• **Tasks to carry out**
1) Decide whether each statement agrees with the news briefs below, answering yes or no and quoting the words from the briefs that settle it: (a) The Anoka festival will close on Oct. 31 with a drive-by parade. (b) Under the proposed Hopkins changes, 4-foot fences would still need to be 25% open. (c) The Washington County contract for more testing is worth $500,000.
2) Extend the news briefs below, continuing after their final sentence about the Washington County testing contract.

• **Passage to read**

* * *

Anoka’s 100th anniversary Halloween Festival is on this year, with 15 virtual and drive-by events designed to protect participants from COVID-19.
“We finally came up with a schedule that is doable in these crazy times,” said Liz McFarland, the festival’s president, in a Facebook video announcing this year’s program.
Events will include outdoor movie nights, a virtual Orange Tie gala and auction, scavenger and medallion hunts, drive-in bingo, pumpkin carving and house decoration contests. It will end Oct. 31 with a drive-by Grand Day Parade.
Officials had been planning a special event this year to mark the centennial of Anoka’s first Halloween event in 1920.
City looks to revise fence ordinance
Hopkins city officials are in the process of revising the city’s fencing ordinance to make it simpler and allow taller and opaque fences in some cases.
The City Council last week approved the first reading of two zoning amendments. The changes would allow 6-foot fences to extend up to the front wall of a house, and permit 4-foot fences — allowed in front yards — to be made of completely opaque or solid material. Four-foot fences currently must be 25% open.
Fencing rules in Hopkins have been “unnecessarily complex and resulted in struggles and frustration,” according to a city memo. The changes address common concerns, said City Planner Jason Lindahl. The ordinance’s final reading will occur later this month, and Lindahl said he expects it to be approved.
More COVID-19 testing available soon
More COVID-19 testing will be available for high-risk populations in Washington County, mostly at long-term care and group homes, following the County Board’s vote on Tuesday to approve a $500,000 contract with Bluestone Physician Services.

* * *

[Entries from a data source]
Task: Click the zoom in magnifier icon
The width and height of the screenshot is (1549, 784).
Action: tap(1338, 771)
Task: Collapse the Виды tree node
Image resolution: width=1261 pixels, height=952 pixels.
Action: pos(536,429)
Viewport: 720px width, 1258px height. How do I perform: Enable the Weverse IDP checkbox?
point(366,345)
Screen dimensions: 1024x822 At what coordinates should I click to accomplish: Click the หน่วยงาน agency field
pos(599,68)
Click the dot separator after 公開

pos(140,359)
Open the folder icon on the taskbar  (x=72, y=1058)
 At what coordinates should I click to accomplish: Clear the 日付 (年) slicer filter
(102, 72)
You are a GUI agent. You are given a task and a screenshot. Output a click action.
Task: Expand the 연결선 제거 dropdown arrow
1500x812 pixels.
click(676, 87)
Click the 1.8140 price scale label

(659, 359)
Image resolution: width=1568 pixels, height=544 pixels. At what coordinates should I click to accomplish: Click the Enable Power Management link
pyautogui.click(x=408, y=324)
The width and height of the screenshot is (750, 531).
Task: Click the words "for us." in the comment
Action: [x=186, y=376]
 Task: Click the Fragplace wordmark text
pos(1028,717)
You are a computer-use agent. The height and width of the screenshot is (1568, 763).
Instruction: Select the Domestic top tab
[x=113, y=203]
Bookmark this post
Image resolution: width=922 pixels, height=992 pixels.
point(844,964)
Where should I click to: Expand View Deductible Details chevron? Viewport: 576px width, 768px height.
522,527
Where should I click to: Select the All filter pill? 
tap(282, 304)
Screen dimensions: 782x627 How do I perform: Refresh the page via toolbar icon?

* * *

• **Answer set**
1)
(a) Yes: "It will end Oct. 31 with a drive-by Grand Day Parade."
(b) No: "permit 4-foot fences — allowed in front yards — to be made of completely opaque or solid material."
(c) Yes: "approve a $500,000 contract with Bluestone Physician Services."

2)
The contract will be paid for with funds from the Coronavirus Aid, Relief, and Economic Security (CARES) Act. County officials will look for ways to offer testing for more groups, including those with COVID-19 symptoms and asymptomatic people who either require medical care or are connected to a public health investigation or known COVID-19 exposure.
Washington County has seen more than 3,100 cases and more than 50 deaths, according to the Minnesota Department of Health.
City hires firm to help in parks head hunt
The Apple Valley City Council has hired Minneapolis-based HueLife to help conduct a search for a new city Parks and Recreation director.
The council approved a contract with the consulting firm not to exceed $12,000, plus expenses, to recruit a final field of five candidates.
Parks and Recreation Director Barry Bernstein died unexpectedly in March at age 54, after leading the parks department in Apple Valley for seven years. Since Bernstein’s death, Parks Maintenance Superintendent Mike Endres has served as the department’s acting director, but he has told city officials that he wants to return to his regular job by the end of the year.
Applications will be due by mid-October, and final interviews are set for November.